Sept sociétés et associations protestent contre la "captation en temps réel des données de connexion" et leur analyse par les services de renseignement. 

Les locaux de l\'hébergeur de données OVH à Roubaix (Nord), le 7 mars 2011. 
Les locaux de l'hébergeur de données OVH à Roubaix (Nord), le 7 mars 2011.  (PHILIPPE HUGUEN / AFP)

Ils craignent de perdre leurs clients. Sept hébergeurs de données informatiques français, dont les deux principaux, OVH et Gandi, ont menacé, jeudi 9 avril, de délocaliser leur activité si le projet de loi sur le renseignement est adopté en l'état. 

Outre OVH et Gandi, l'Association française des hébergeurs agréés de données de santé (AFHADS), IDS, Ikoula, Lomaco et Online ont adressé un communiqué au Premier ministre, Manuel Valls. 

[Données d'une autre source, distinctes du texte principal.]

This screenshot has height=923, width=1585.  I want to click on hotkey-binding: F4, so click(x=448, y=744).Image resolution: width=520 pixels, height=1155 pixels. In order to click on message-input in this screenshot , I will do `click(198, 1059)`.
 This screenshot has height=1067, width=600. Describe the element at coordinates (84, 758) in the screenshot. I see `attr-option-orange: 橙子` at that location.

Les sept sociétés et associations protestent contre la "captation en temps réel des données de connexion" et leur analyse par les services de renseignement au moyen de "'boîtes noires' aux contours flous", expliquent-elles dans ce communiqué.

Des emplois supprimés

Les hébergeurs estiment que ce projet "n'atteindra pas son objectif, mettra potentiellement chaque Français sous surveillance, et détruira ainsi un pan majeur de l'activité économique de notre pays", en poussant leurs clients à se tourner vers d'autres territoires moins intrusifs.

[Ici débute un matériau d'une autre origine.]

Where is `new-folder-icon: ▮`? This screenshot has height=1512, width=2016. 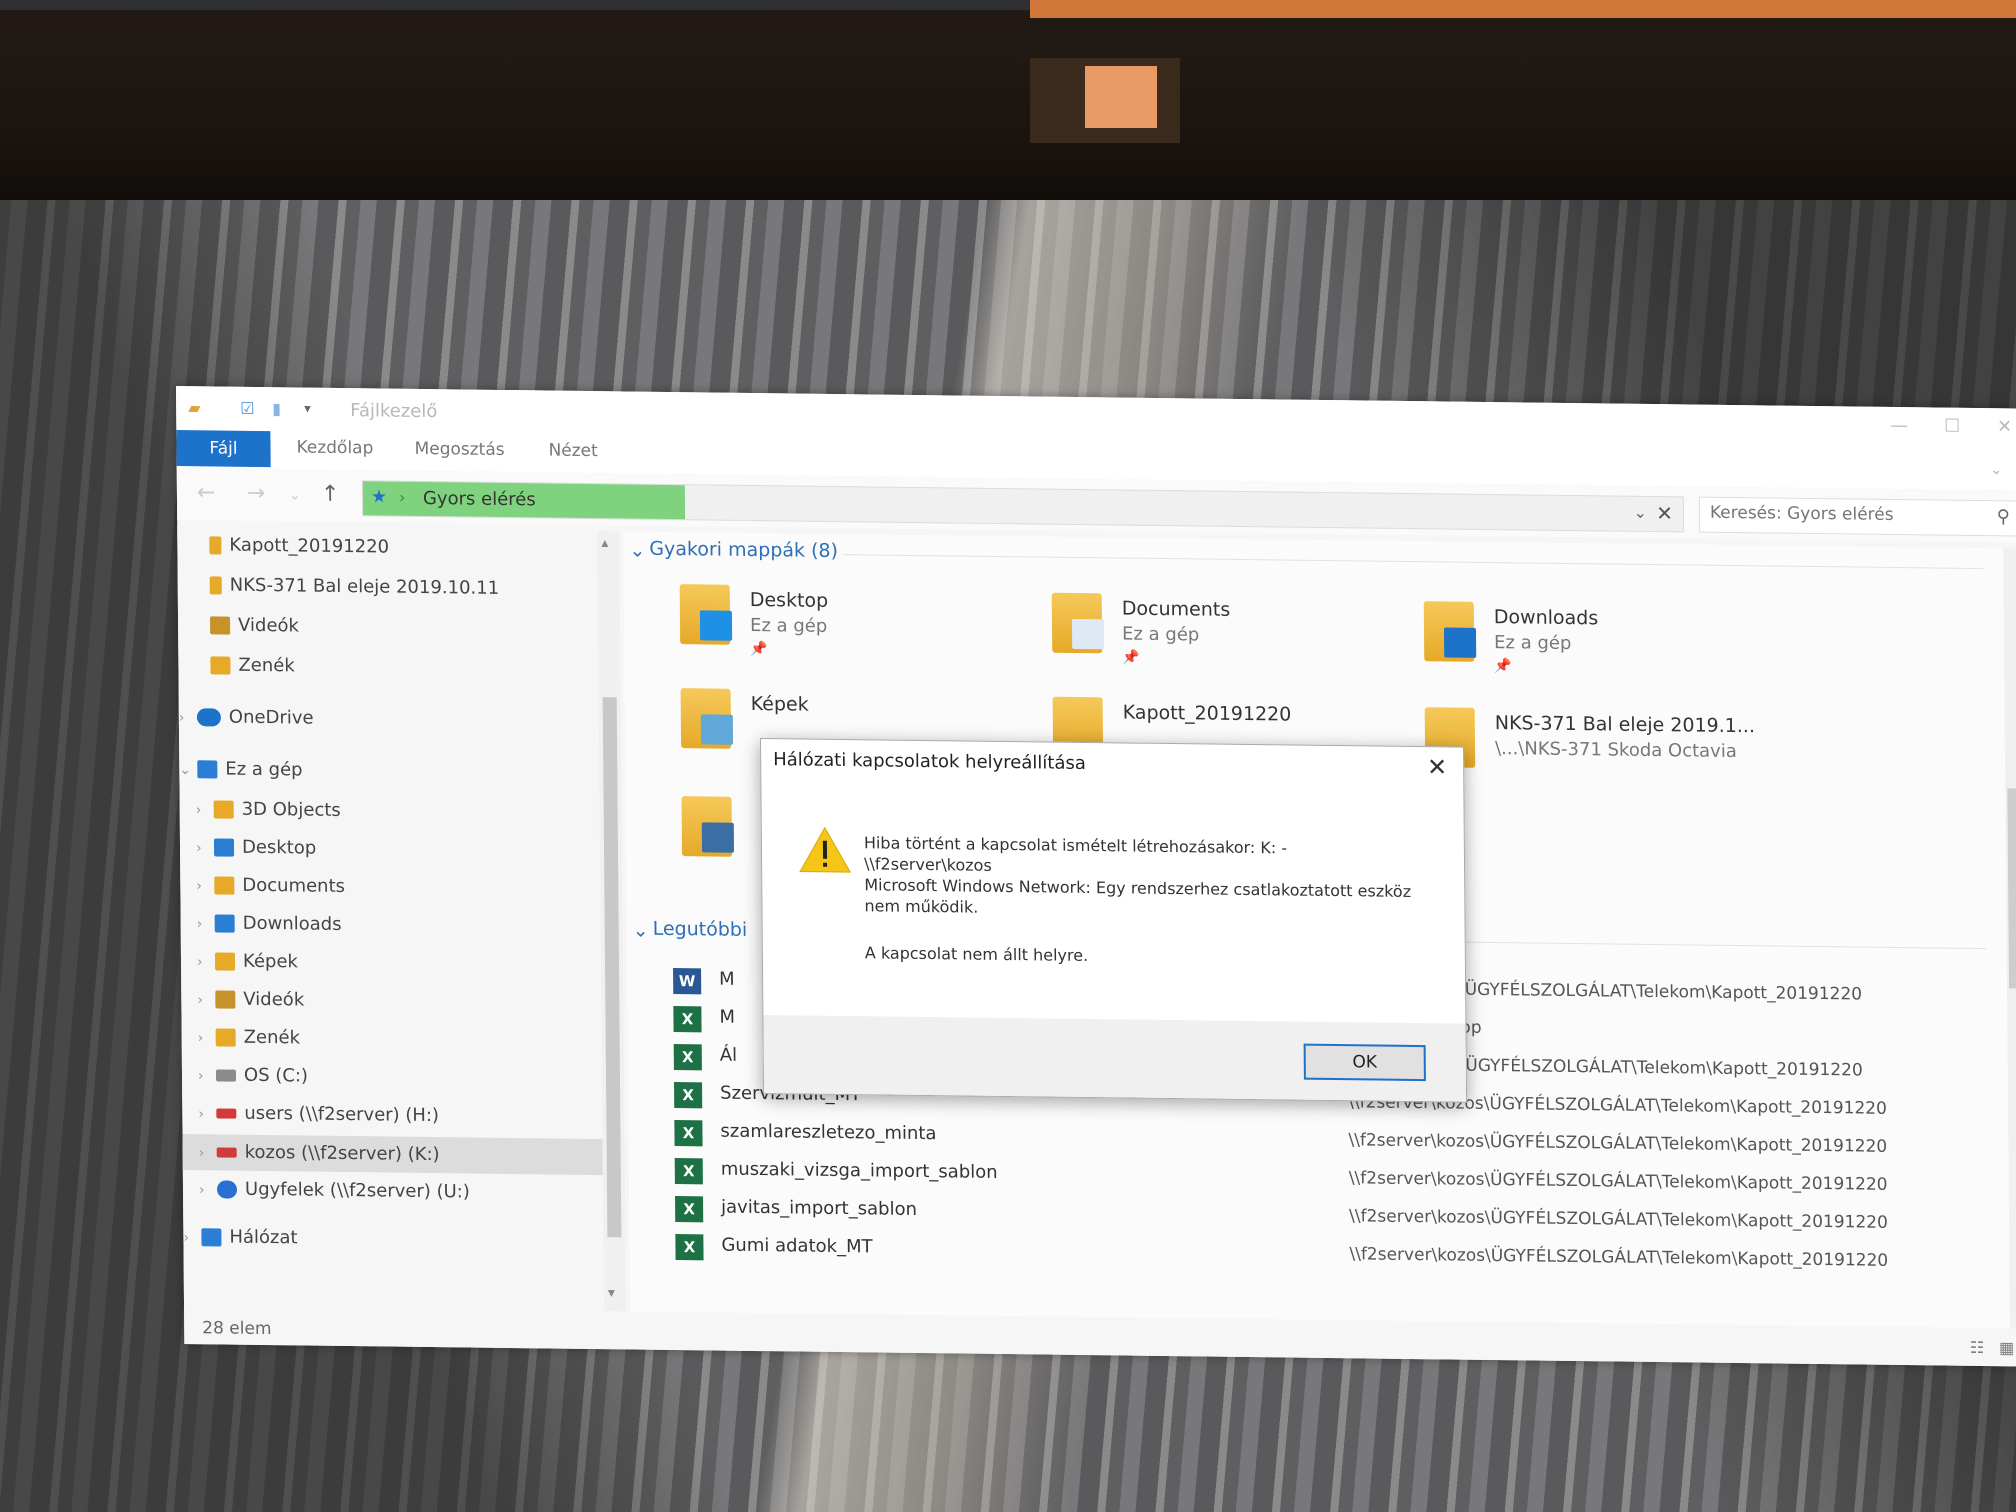
new-folder-icon: ▮ is located at coordinates (276, 408).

Si le projet de loi est adopté en l'état, "nous devrons déménager nos infrastructures, nos investissements et nos salariés là où nos clients voudront travailler avec nous", préviennent-ils, avant d'énumérer une douzaine de villes où ils "supprimeron[t] des emplois au lieu d'en créer". Et de conclure : "Ce sont des milliers d'emplois (...) que les start-up et les grandes entreprises iront aussi créer ailleurs."